Having a personal experience with this, I now strongly suspect that we have a severe gap in data collection, and failures of the medical system where I'm at to properly capture side effects. This might be in part because of medical professional cultural hesitancy to attribute effects to vaccination. The bucketing of symptoms may also affect this, not all heart related side effects are myocarditis, but that's what everyone is looking at.

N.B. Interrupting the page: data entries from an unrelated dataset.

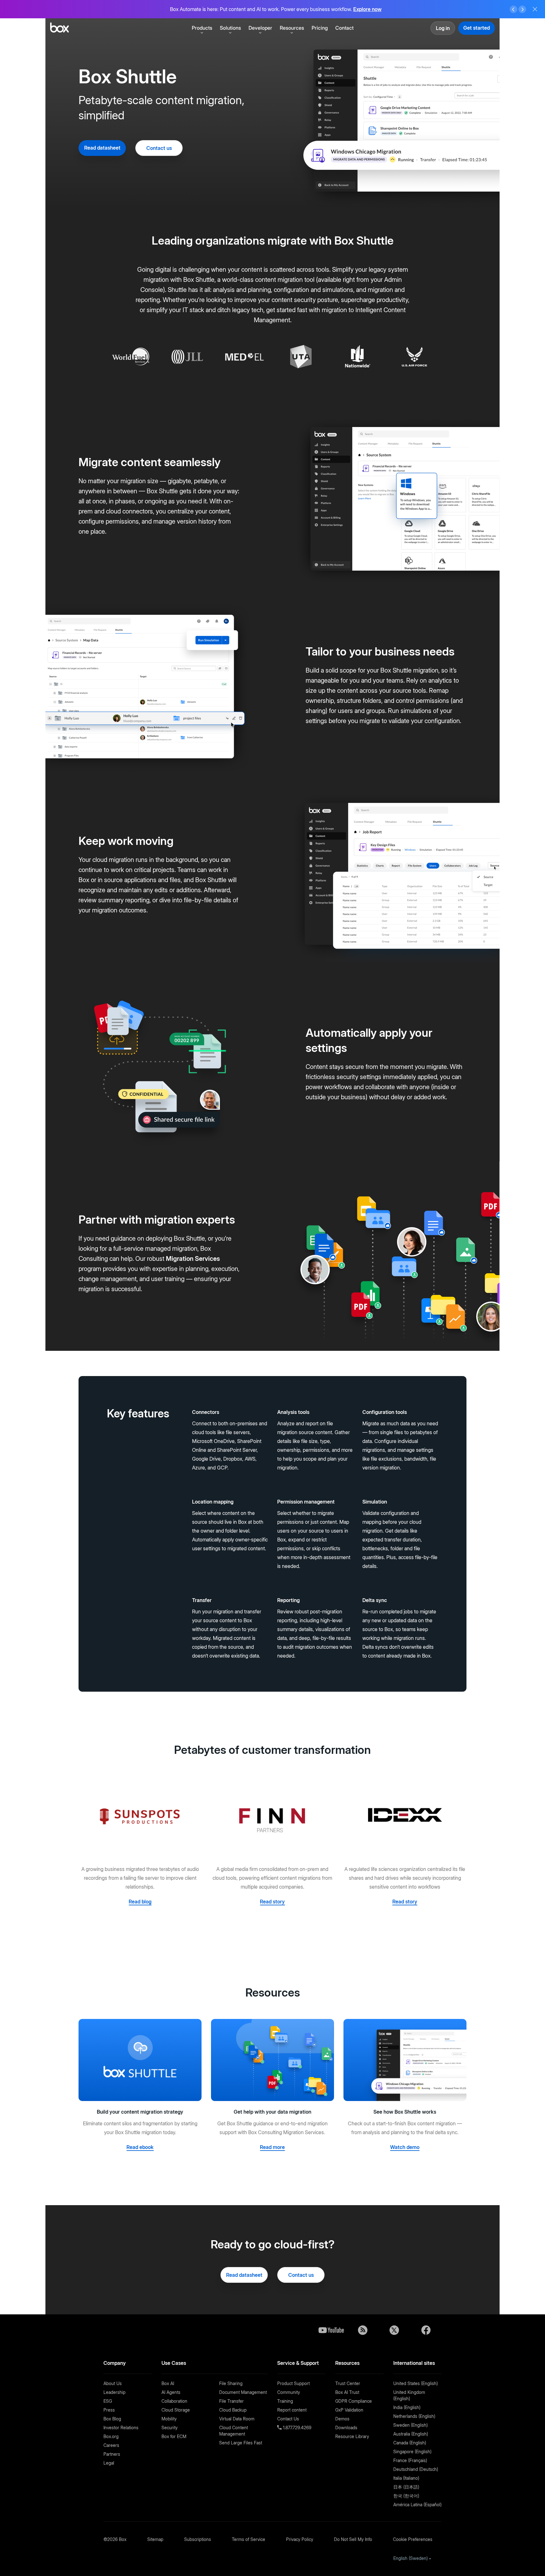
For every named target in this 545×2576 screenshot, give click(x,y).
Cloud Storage (175, 2410)
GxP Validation (349, 2410)
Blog (362, 2330)
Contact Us (288, 2418)
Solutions (230, 28)
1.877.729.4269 (296, 2427)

In my case, with no prior history of any heart conditions, I experienced a racing heartbeat, crushing chest pain and pain that radiated from my chest to my head beginning 2-3 days after the vaccination. Doctors I saw were generally skeptical that this could be caused by the vaccine; their first instinct was to discount any possibility that it might be vaccine related.

I'm now significantly more distrustful of public vaccination campaigns for covid-19, and the side effect data for such. There seems to be a strong incentive, or some underlying cultural bias to underreport this.


The problem is that none of the risk analysis takes into account freedom and happiness. Not every injury is worth avoiding at all costs.